Whangaehu is a settlement in the Rangitikei District and Manawatū-Whanganui region of New Zealand's North Island.

Whangaehu is located near the mouth of the Whangaehu River, a large river flowing from for  the crater lake of Mount Ruapehu on the central plateau, southward to the South Taranaki Bight in the Tasman Sea. Water is diverted from the headwaters for the Tongariro Power Scheme.

History

Whangaehu was the site of a Māori settlement when Europeans began settling the nearby Whanganui River mouth at Whanganui in mid-19th century. Nicholas Chevalier depicted the settlement in a sketch in December 1868, which is now in the Museum of New Zealand Te Papa Tongarewa.

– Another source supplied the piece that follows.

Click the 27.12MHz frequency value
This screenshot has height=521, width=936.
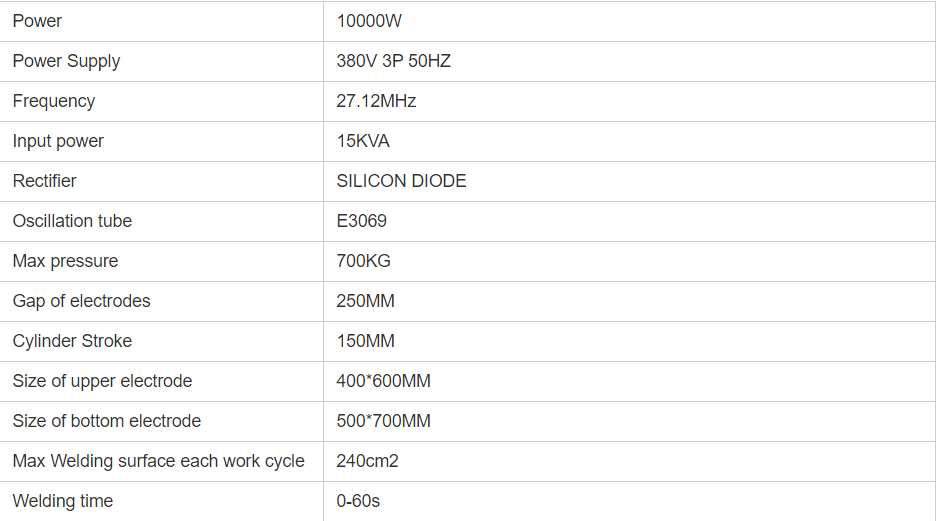pos(376,101)
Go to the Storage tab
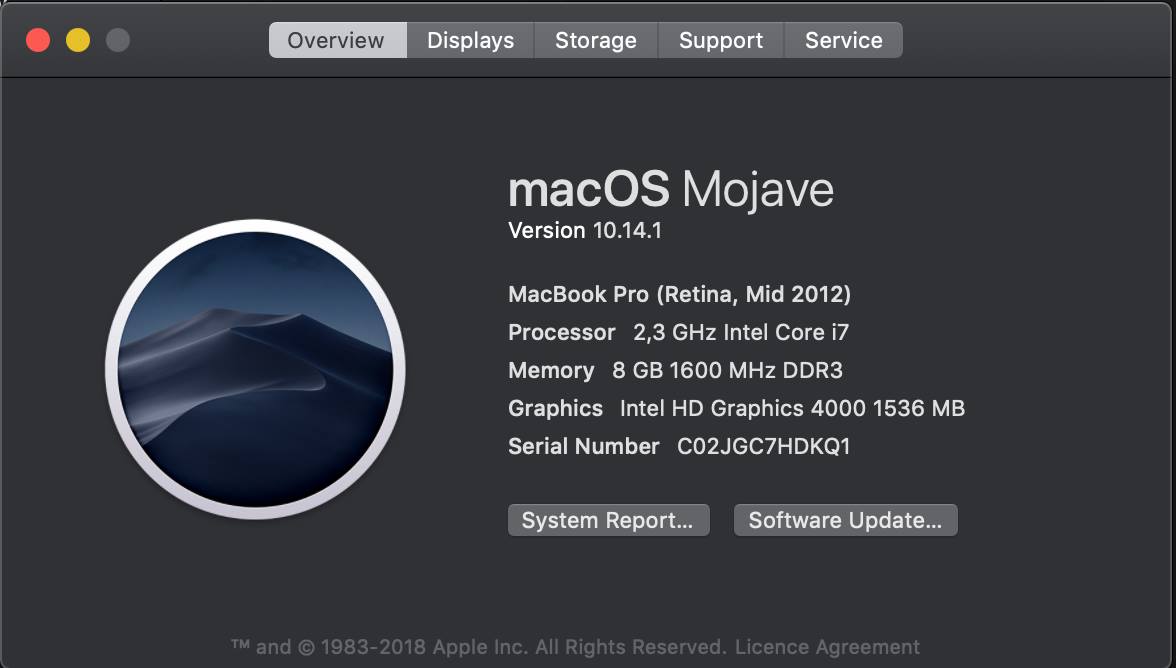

Mount Ruapehu has erupted multiple times, causing sludge to flow down the river. In February 1862 James Coutts Crawford was given several old songs and various accounts of the taniwha in the river. Flooding was recorded following the 1889 and 1895 eruptions.

The sudden collapse of part of the Ruapehu crater wall on 24 December 1953 led to New Zealand's worst railway accident, the Tangiwai disaster. A lahar – a sudden surge of mud-laden water – swept down the river.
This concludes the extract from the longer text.